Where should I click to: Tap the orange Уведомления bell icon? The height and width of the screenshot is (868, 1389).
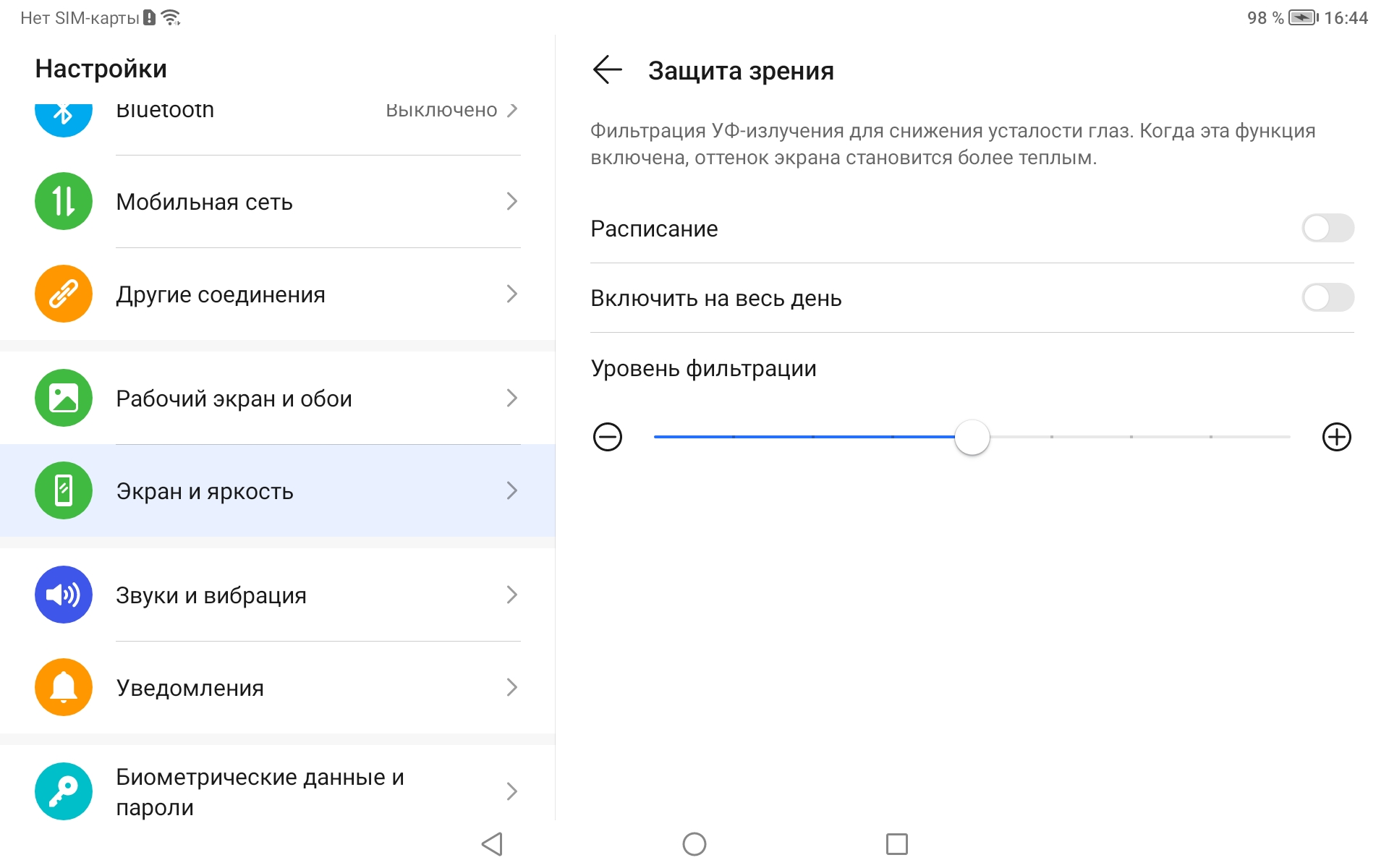coord(64,687)
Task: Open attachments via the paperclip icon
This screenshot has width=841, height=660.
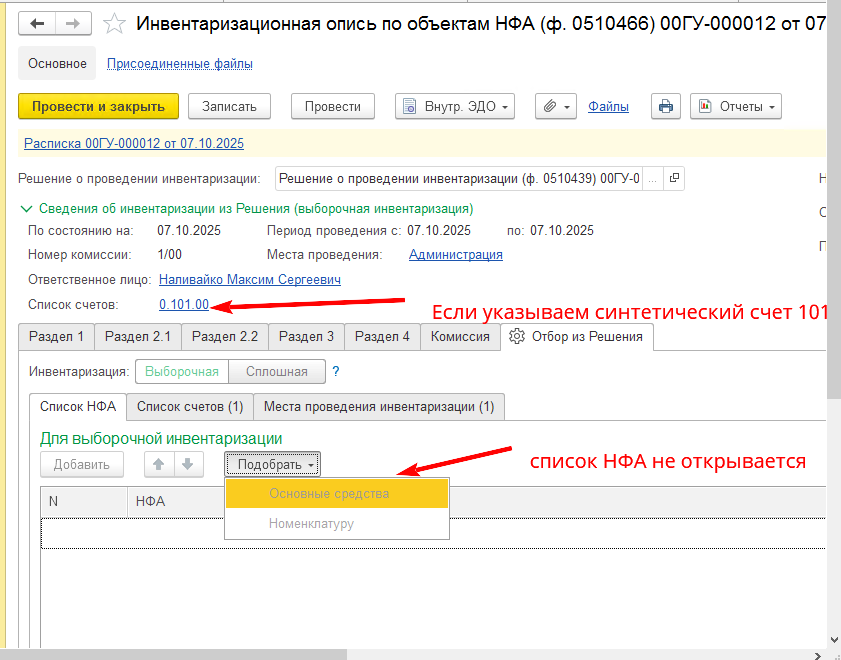Action: (x=551, y=106)
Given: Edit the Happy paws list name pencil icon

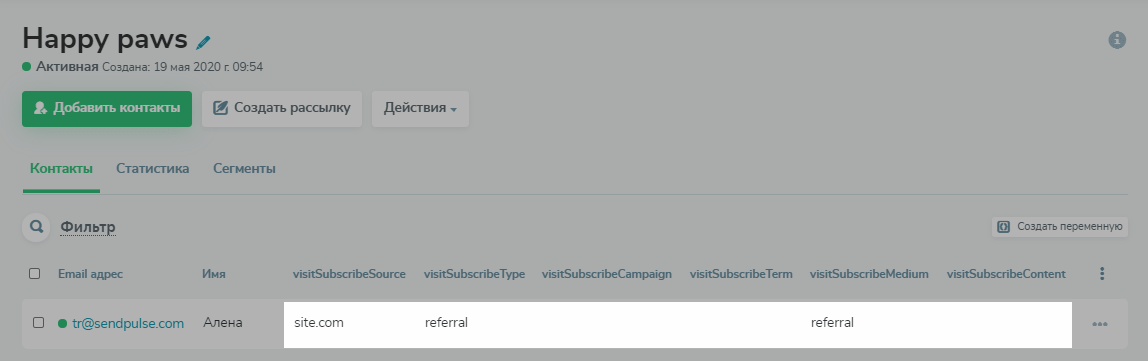Looking at the screenshot, I should [204, 42].
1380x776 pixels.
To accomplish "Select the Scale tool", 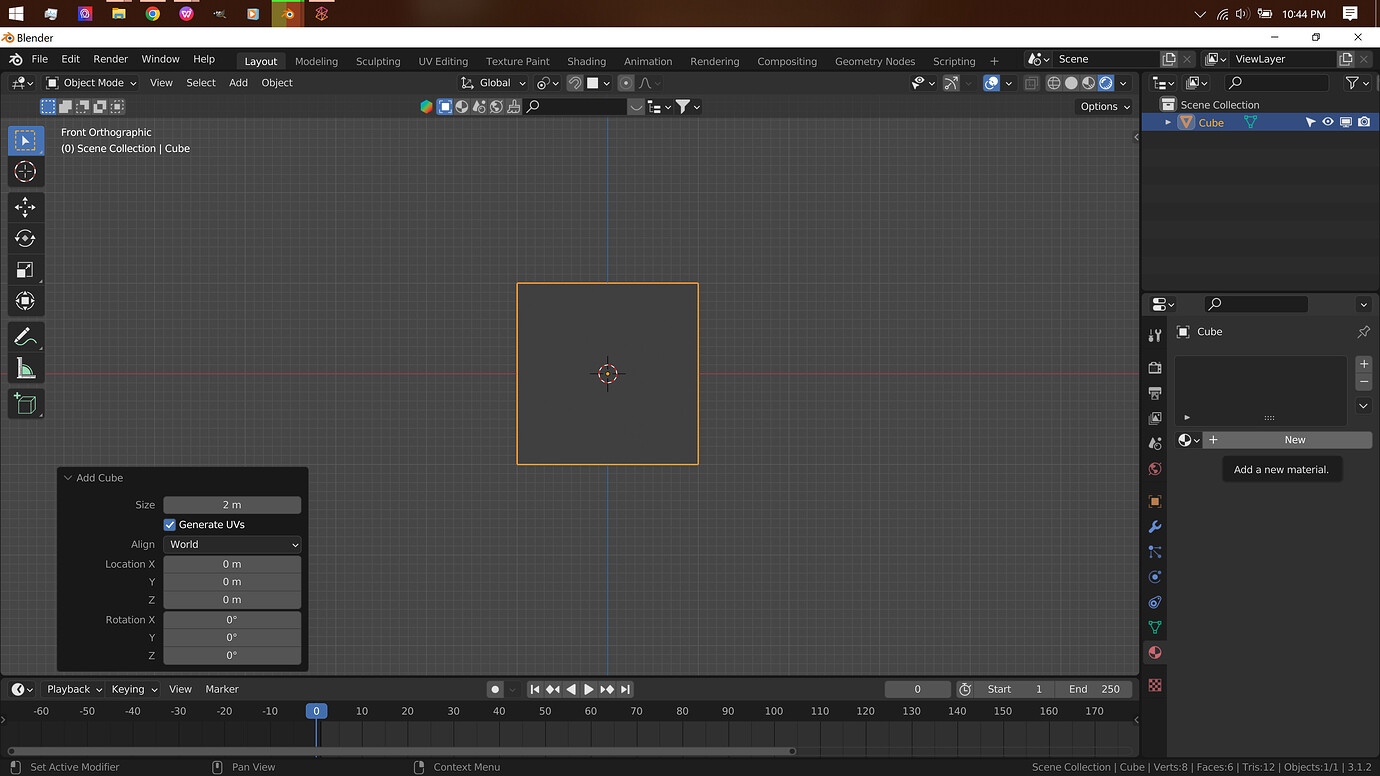I will [25, 270].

───

> _PROBLEM STATEMENT_
Look above for the line with "Task: Open attachments via the paperclip icon", then print it and each line after it down to and including the line with "1380x776 pixels.". Leave out the pictures and keep the wording exact.

> _EXERCISE RESPONSE_
Task: Open attachments via the paperclip icon
This screenshot has width=841, height=660.
Action: (x=551, y=106)
Given: Edit the Happy paws list name pencil icon

Looking at the screenshot, I should [204, 42].
1380x776 pixels.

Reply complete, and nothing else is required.